Task to carry out: Arrange only the stretch of the material below from the line containing "Task: Select the Network folder icon" through the line containing "Action: 143,39" as a numbered list, dropping any blank lines.

Dataset entries

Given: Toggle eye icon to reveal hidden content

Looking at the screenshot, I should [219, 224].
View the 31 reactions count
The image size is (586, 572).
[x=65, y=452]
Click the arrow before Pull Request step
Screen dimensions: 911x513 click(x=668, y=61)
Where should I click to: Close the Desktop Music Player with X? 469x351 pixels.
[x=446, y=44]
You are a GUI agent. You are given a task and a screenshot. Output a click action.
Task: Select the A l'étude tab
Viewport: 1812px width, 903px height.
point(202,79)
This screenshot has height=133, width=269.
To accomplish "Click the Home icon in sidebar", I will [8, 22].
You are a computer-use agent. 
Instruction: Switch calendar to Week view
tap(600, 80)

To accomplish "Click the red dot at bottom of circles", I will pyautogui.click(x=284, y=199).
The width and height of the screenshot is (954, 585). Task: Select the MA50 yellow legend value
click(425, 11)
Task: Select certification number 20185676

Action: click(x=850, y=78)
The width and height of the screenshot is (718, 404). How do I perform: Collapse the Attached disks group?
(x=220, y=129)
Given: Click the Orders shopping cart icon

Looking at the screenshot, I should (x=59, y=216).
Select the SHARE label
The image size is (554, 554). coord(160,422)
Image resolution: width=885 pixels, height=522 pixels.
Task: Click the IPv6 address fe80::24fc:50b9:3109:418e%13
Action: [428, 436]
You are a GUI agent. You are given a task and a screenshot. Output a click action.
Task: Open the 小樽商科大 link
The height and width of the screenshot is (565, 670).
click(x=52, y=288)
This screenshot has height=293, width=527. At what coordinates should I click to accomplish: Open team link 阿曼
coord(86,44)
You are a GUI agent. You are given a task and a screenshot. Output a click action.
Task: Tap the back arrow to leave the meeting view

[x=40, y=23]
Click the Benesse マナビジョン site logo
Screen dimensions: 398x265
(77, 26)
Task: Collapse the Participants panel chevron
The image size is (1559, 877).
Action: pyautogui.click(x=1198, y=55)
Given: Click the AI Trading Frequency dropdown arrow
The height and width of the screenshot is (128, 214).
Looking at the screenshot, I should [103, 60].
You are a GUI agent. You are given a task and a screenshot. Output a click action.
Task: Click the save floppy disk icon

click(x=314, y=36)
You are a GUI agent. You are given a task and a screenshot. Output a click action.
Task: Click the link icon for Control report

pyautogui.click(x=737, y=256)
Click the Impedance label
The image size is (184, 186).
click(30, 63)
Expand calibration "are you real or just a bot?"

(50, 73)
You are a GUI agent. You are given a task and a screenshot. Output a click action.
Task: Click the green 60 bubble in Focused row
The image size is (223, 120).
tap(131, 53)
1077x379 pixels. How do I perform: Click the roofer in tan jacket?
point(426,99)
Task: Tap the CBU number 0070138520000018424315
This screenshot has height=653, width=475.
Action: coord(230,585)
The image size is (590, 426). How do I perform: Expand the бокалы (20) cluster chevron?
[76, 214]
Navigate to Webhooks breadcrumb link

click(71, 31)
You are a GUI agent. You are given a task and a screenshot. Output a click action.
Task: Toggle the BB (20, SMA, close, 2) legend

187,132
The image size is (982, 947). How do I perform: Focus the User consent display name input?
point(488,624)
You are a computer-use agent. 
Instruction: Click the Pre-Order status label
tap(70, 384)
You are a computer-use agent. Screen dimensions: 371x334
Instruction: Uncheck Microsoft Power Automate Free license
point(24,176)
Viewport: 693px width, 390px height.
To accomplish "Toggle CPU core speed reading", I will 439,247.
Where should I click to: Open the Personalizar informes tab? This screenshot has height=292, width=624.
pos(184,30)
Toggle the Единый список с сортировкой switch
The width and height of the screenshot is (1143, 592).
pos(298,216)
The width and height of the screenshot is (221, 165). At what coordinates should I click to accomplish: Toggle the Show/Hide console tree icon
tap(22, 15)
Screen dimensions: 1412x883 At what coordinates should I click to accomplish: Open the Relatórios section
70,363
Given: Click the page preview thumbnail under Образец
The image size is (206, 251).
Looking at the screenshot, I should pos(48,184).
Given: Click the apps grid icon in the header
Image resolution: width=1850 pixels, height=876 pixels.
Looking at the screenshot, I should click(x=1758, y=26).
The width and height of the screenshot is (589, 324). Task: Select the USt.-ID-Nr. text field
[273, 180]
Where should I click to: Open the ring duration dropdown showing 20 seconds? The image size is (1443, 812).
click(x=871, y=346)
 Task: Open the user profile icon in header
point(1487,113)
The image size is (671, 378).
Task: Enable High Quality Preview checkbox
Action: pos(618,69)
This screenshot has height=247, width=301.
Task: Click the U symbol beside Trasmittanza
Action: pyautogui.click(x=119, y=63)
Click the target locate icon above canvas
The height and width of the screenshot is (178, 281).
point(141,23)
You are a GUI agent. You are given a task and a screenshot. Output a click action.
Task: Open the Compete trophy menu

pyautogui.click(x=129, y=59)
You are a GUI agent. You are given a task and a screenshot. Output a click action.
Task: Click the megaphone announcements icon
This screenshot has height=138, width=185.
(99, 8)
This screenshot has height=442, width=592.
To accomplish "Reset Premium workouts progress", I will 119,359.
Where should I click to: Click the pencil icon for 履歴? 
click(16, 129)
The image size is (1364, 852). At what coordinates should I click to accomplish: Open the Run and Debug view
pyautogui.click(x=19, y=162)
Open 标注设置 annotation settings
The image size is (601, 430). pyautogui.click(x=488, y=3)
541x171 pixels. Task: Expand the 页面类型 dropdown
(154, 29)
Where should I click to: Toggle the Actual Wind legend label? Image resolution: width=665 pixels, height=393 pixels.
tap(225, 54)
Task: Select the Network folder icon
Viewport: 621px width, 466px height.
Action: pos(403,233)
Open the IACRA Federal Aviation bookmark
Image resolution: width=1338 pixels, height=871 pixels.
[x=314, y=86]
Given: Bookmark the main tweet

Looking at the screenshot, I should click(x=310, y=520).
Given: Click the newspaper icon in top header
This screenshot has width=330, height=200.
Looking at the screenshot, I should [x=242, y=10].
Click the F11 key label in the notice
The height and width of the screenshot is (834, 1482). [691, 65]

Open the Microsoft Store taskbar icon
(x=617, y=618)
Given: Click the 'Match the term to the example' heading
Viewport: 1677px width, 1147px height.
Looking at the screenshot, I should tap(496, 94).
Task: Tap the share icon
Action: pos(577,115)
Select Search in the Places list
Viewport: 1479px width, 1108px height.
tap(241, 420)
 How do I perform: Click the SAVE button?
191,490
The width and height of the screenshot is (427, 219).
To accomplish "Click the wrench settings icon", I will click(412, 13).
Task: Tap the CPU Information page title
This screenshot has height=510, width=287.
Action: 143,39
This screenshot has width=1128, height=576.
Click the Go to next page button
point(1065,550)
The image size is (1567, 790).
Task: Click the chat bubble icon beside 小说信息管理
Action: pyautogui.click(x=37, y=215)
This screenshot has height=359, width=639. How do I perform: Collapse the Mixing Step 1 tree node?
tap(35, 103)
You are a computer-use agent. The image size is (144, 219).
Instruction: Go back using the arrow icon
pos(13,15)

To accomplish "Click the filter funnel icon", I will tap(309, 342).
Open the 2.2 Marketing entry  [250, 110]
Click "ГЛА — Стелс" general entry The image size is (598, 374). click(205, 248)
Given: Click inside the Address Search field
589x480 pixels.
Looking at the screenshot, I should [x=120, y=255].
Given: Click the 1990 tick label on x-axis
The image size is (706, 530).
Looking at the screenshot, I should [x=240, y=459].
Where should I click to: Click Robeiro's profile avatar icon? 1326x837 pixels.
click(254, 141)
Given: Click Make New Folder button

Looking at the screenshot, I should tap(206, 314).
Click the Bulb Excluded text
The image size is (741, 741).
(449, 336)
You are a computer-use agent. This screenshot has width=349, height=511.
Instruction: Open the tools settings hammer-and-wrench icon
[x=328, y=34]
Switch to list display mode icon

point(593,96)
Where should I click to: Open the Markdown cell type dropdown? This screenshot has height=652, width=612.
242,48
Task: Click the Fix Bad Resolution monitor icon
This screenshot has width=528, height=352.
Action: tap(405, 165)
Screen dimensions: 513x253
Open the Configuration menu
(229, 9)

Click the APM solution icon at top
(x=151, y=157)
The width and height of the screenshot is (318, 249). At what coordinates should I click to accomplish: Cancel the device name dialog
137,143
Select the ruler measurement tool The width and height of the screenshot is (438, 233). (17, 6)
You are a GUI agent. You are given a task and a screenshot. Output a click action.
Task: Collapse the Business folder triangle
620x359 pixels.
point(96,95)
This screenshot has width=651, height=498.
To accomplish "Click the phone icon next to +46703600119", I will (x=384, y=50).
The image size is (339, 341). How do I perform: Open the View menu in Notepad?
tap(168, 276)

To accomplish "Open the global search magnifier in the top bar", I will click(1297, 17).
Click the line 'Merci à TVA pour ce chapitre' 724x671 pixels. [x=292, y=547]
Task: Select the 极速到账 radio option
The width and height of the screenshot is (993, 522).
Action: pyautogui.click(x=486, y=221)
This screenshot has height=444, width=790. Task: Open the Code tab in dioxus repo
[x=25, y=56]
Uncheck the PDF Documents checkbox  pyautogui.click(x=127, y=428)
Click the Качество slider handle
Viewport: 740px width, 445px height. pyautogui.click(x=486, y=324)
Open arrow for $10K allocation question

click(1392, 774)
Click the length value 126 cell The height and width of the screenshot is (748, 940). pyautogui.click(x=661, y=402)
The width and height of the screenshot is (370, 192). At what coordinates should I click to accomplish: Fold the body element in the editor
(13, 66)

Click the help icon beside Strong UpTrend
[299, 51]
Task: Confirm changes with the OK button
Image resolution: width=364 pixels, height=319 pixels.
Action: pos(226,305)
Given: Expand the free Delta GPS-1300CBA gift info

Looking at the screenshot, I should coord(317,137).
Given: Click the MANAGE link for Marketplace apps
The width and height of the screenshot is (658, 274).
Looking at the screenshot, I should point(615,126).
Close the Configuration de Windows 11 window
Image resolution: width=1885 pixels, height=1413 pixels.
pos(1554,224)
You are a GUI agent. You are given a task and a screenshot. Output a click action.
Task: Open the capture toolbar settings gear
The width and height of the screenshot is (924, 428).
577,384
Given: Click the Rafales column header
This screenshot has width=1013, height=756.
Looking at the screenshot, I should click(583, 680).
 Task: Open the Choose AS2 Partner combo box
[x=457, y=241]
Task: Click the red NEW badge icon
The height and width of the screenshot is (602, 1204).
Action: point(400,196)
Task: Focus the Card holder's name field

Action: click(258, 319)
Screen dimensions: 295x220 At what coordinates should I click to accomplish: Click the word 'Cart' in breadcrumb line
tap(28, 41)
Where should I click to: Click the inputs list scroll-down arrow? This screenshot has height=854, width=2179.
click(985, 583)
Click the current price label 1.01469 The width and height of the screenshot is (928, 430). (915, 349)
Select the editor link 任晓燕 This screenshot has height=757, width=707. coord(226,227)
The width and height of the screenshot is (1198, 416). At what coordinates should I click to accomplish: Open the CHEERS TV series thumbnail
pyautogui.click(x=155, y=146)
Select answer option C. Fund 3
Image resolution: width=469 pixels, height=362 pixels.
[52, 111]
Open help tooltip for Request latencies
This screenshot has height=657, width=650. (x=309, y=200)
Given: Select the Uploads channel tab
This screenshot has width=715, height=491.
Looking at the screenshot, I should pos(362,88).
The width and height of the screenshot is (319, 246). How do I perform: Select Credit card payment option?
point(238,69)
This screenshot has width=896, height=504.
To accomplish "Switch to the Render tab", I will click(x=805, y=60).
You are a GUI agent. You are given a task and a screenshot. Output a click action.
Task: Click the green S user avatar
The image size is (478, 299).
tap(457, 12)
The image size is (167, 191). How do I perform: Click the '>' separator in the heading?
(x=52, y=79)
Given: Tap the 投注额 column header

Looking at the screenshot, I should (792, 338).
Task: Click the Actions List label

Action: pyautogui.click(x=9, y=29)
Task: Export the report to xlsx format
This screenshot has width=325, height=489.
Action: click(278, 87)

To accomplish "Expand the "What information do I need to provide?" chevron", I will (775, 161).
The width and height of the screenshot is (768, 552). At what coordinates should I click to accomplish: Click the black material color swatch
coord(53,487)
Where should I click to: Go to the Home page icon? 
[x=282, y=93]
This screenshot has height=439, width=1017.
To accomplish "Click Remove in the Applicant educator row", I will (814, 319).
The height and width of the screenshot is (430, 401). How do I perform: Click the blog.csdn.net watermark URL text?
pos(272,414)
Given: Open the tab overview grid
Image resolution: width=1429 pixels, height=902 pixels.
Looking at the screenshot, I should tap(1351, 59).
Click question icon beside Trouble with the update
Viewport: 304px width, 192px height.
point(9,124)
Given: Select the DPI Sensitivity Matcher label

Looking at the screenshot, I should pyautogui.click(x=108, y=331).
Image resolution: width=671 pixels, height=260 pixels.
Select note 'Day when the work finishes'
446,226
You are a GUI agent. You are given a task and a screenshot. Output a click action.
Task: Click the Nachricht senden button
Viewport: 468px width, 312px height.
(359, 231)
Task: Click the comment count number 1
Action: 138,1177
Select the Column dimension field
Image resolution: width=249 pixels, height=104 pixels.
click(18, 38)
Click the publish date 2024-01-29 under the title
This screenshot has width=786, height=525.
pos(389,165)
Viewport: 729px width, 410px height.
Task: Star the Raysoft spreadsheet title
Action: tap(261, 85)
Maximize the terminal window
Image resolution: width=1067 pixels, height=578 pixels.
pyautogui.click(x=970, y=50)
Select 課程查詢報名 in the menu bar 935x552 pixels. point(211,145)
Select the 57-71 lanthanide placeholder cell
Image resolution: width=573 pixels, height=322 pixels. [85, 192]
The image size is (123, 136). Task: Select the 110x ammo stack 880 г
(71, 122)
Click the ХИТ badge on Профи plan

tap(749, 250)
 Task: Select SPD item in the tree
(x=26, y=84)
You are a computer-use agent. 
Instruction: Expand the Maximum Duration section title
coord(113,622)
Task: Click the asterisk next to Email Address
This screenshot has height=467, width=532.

Reply to the exercise:
1. Task: Select the Network folder icon
2. Viewport: 621px width, 466px height.
3. Action: pos(403,233)
4. Open the IACRA Federal Aviation bookmark
5. Image resolution: width=1338 pixels, height=871 pixels.
6. [x=314, y=86]
7. Given: Bookmark the main tweet
8. Looking at the screenshot, I should click(x=310, y=520).
9. Given: Click the newspaper icon in top header
10. This screenshot has width=330, height=200.
11. Looking at the screenshot, I should [x=242, y=10].
12. Click the F11 key label in the notice
13. The height and width of the screenshot is (834, 1482). [691, 65]
14. Open the Microsoft Store taskbar icon
15. (x=617, y=618)
16. Given: Click the 'Match the term to the example' heading
17. Viewport: 1677px width, 1147px height.
18. Looking at the screenshot, I should tap(496, 94).
19. Task: Tap the share icon
20. Action: pos(577,115)
21. Select Search in the Places list
22. Viewport: 1479px width, 1108px height.
23. tap(241, 420)
24.  How do I perform: Click the SAVE button?
25. 191,490
26. The width and height of the screenshot is (427, 219).
27. To accomplish "Click the wrench settings icon", I will click(412, 13).
28. Task: Tap the CPU Information page title
29. This screenshot has height=510, width=287.
30. Action: 143,39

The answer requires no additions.